Now, months later, Spencer has presented his perspective on these events in an article in the New England Journal of MedicineWe should pay attention to his words. Here are a few excerpts, but by all means click over to NEJM and read the whole thing.

I understand the fear that gripped the country after I fell ill, because I felt it on a personal level. People fear the unknown, and fear in measured doses can be therapeutic and inform rational responses, but in excess, it fosters poor decision making that can be harmful. After my diagnosis, the media and politicians could have educated the public about Ebola. Instead, they spent hours retracing my steps through New York and debating whether Ebola can be transmitted through a bowling ball. Little attention was devoted to the fact that the science of disease transmission and the experience in previous Ebola outbreaks suggested that it was nearly impossible for me to have transmitted the virus before I had a fever. The media… fabricated stories about my personal life and the threat I posed to public health, abdicating their responsibility for informing public opinion and influencing public policy.

Meanwhile, politicians, caught up in the election season, took advantage of the panic to try to appear presidential instead of supporting a sound, science-based public health response. The governors of New York and New Jersey, followed by others, enacted strict home quarantine rules without sufficiently considering the unintended side effects…. At times of threat to our public health, we need one pragmatic response, not 50 viewpoints that shift with the proximity of the next election….

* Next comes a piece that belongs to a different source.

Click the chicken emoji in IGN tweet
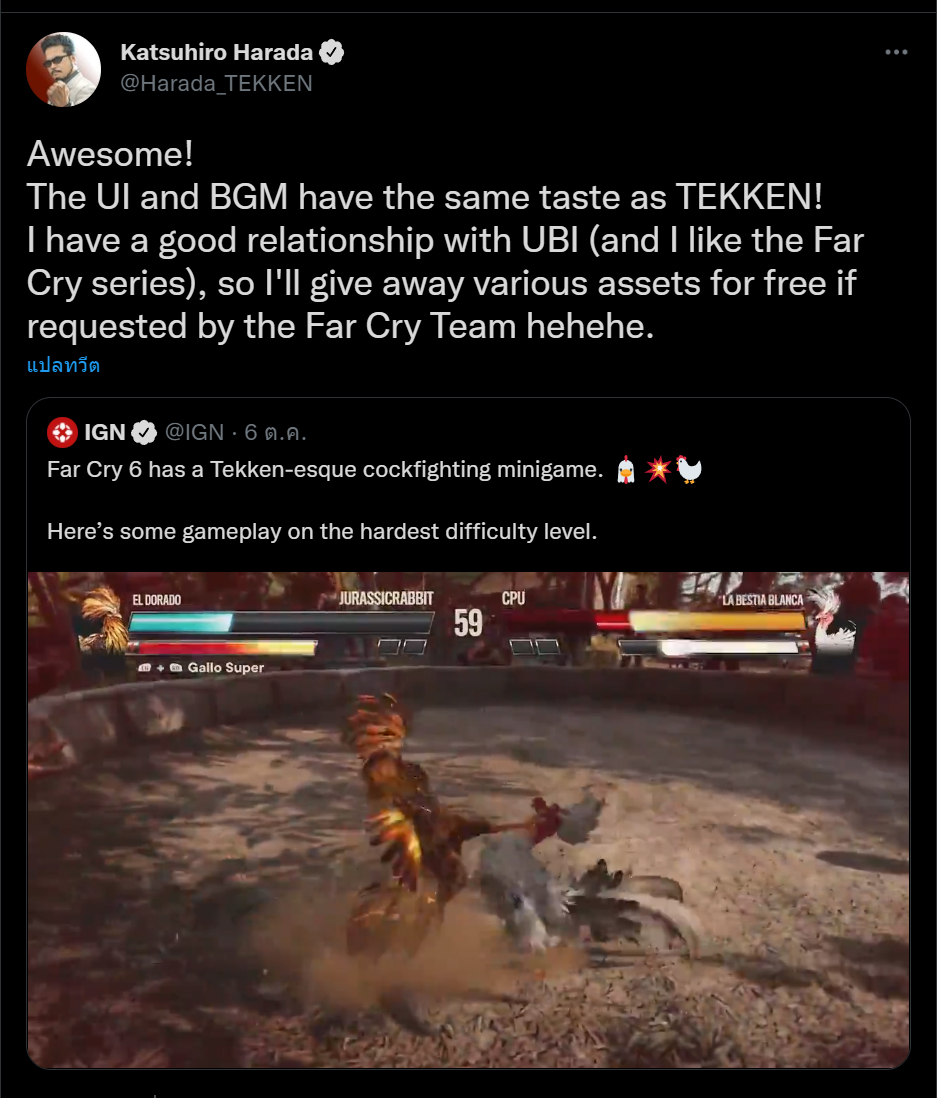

Instead of being welcomed as respected humanitarians, my US colleges who have returned home from battling Ebola have been treated as pariahs….

When we look back on this epidemic, I hope we’ll recognize that fear caused our initial hesitance to respond– and caused us to respond poorly when we finally did. I know how real the fear of Ebola is, but we need to overcome it. We all lose when we allow irrational fear, fueled in part by prime-time ratings and political expediency, to supersede pragmatic public health preparedness.